Она прервала мои разъяснения взмахом пухлой ладошки:
-- Ваши метрические данные, я внесу в базу МВД, -- казённым тоном уведомил страж «внутреннего порядка», -- а с утра кто-нибудь из наших сотрудников…

-- Ритулик у нас такси через четверть часа!

Нашу бесплодную беседу прервала её товарка, постукивая ноготком по циферблату наручных часиков. 
Оставалась лишь последняя надежда. Последний козырь!..

Тираду на иврите, я выстрелил наобум, глотая окончания слов и нарочито путаясь в падежах:
-- Вы напрасно пренебрегаете своими обязанностями, оставляя на завтра, то что обязаны сделать сегодня! Семейные корни, дают мне право на въезд в страну, и разумеется, на законную репатриацию! Но если министерство внутренних дел не в состоянии решить на месте проблемы моей дальнейшей абсорбции, то-о…
Я глянул на цепочку беженцев, которые выстроились убогой цепочкой со скудным багажом у терминала на Бухарест.
-- …прошу посадить меня на ближайший рейс в Румынию, а по приезду, в консульстве, я упорядочу наше сегодняшнее недоразумение.
Накрашенное олицетворение министерства внутренних дел с рвением «паковала» в лакированную сумочку-несессер  мелочь женской косметики, и от последней реплики несколько опешила. Подозрительным взглядом она прошлась по моей сивой щетине:
-- Откуда у вас иврит?
-- С утробы матери! -- огрызнулся я, ощутив, что произнесённый монолог внёс некую сумятицу в покой её души.

Трудно было судить насколько  повлиял «последний козырь» на её служебную прыть. Может это было сиюминутное замешательство, или неясное ощущение будущих неприятностей (иди-знай во что выльется злоупотребления своими обязанностями).

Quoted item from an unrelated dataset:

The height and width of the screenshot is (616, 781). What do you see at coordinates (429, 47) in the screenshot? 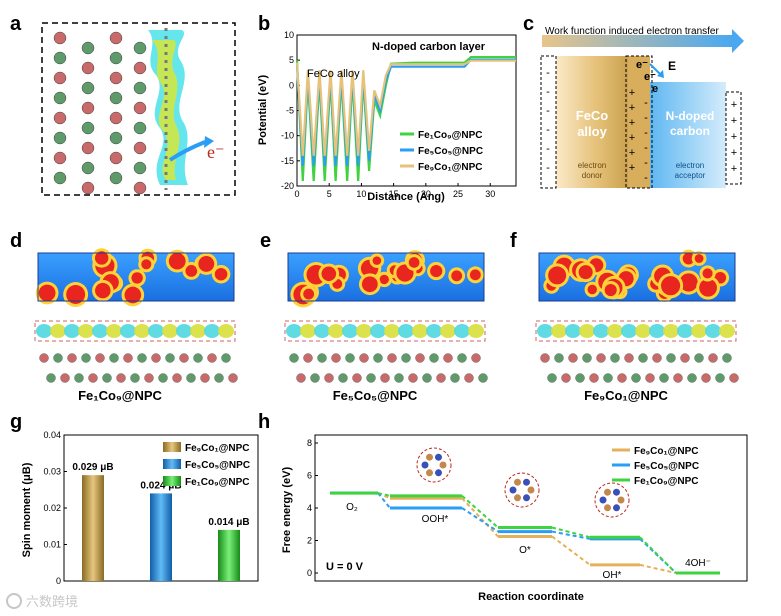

Но метнув взгляд на подругу, которая уже  строила глазки полицейскому около никелированных стояков, она аллюром застучала по клавиатуре. Глухо зажужжал принтер, пластмассовым нутром  выплёвывая напечатанные листы:
--  Вот вам направление в центр абсорбции, -- скороговоркой начала она, -- это в Рамат-гане, и здесь же письмо для мотеля…
-- Будьте добры в Хайфу, -- перебил я, – у меня там знакомые, и-и если мне удастся…
Она тут же оборвала мои объяснения знакомым «па» своей пухлой ладошки, и зловеще бурча выправила вожделенный «мандат» приложив круглую печать.
-- Возьмите талон на такси, остановка у входа в терминал…, направо.

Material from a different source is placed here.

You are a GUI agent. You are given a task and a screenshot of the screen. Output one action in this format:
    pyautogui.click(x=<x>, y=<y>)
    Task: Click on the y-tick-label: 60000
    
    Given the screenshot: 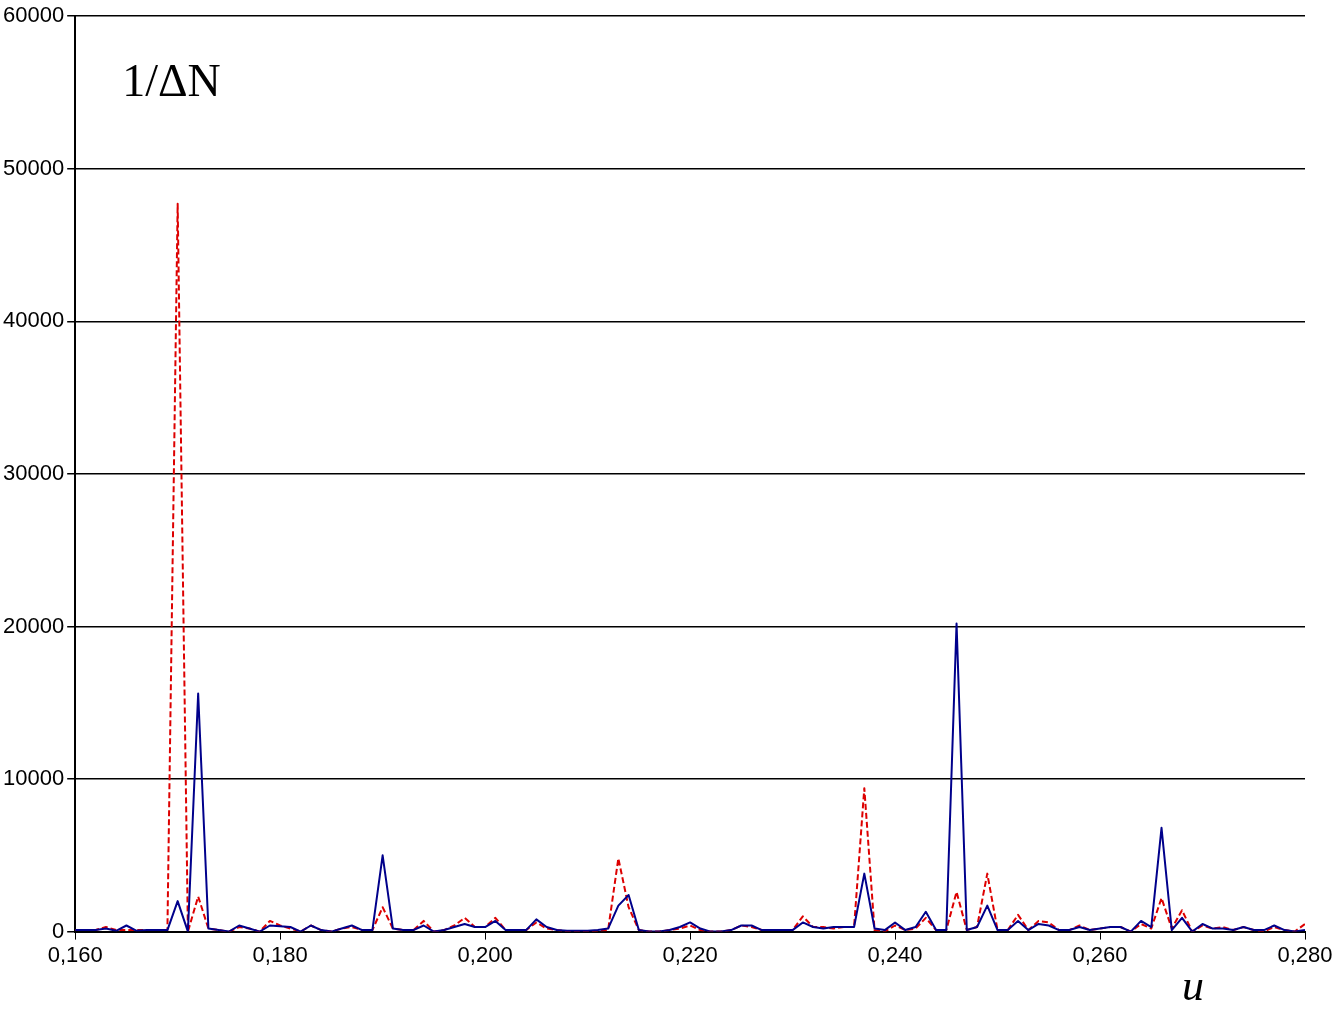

В прошлом я частенько наблюдал  механику служебного рвения, где негласный закон строго предписывал, что очередную «головную боль» следует отфутболить в следующую инстанцию.
Не дожидаясь лишних обременительных вопросов, накрашенная фурия поспешно ухватила кожаный ридикюль, и стремглав бросилась к никелированному ограждению «загона». Проводив её взглядом, я привстал со стула и пошатнулся;  предательская дрожь ватных ног намертво приковала меня к мраморным плитам.

Ручеёк украинских беженцев у деска на Бухарест, почти иссяк, оставив на поролоновых матрасах лишь немолодую пару и худосочного болезненного вида юнца.  У которого понятие «телосложение», можно было смело заменить на «тело-вычитание».

Трудно было предугадать, результат моего следующего «рандеву»  в хайфском отделении министерства абсорбции. Но хвала господу! первый, и пожалуй самый трудный рубеж я преодолел без инфаркта и с заверенным направлением в кармане.

Сухим стуком захлопнулись двери терминала. Порыв ветра метнул в лицо мелкие капли дождя.
…а непослушно-дрожащие пальцы всё продолжали судорожно разминать отсыревшую мятую сигарету.